課題の指示:
1. 本文によると、第4回学術集会にはいくつの病院が集まりましたか。
2. 本文のうち、「徳洲会病理部会 16病院が集まり研鑽 T-KOP現状報告も」で始まり「め、活発に意見交換を行った。」まで続く部分を、そのまま書き出してください。

---------- 本文

徳洲会病理部会 16病院が集まり研鑽 T-KOP現状報告も

徳洲会病理部会は福岡徳洲会病院で第4回学術集会を開催した。16病院から医師、細胞検査士、臨床検査技師など約40人が参加。第3回からこれまでの間に、徳洲会九州・沖縄病理診断研究センター(T-KOP)が業務を開始、この報告や各病院の取り組みなど発表があった。

細胞診委員会を立ち上げたことを報告する青笹・最高顧問

学術集会は1日目に一般演題6題と総会、懇親会、2日目に細胞診をテーマにした特別講演とシンポジウム5演題という盛りだくさんの内容で実施。参加者は積極的に情報共有に努め、活発に意見交換を行った。

1日目の冒頭、海江田令次・福岡病院院長、居石克夫T-KOPセンター長、青笹克之・徳洲会病理部門最高顧問がそれぞれ挨拶。青笹・最高顧問は「細胞診委員会を立ち上げました。この活動をとおして、さらなるレベルアップを図っていきたいと思います。また、今後は学会発表も積極的に実施していきましょう」と呼びかけ、開会した。

--------------------
---------- 記録データ

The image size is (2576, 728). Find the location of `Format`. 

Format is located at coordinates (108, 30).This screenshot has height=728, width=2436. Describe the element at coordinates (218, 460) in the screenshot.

--------------------

課題の解答:
1. 16病院です。

2.
徳洲会病理部会 16病院が集まり研鑽 T-KOP現状報告も

徳洲会病理部会は福岡徳洲会病院で第4回学術集会を開催した。16病院から医師、細胞検査士、臨床検査技師など約40人が参加。第3回からこれまでの間に、徳洲会九州・沖縄病理診断研究センター(T-KOP)が業務を開始、この報告や各病院の取り組みなど発表があった。

細胞診委員会を立ち上げたことを報告する青笹・最高顧問

学術集会は1日目に一般演題6題と総会、懇親会、2日目に細胞診をテーマにした特別講演とシンポジウム5演題という盛りだくさんの内容で実施。参加者は積極的に情報共有に努め、活発に意見交換を行った。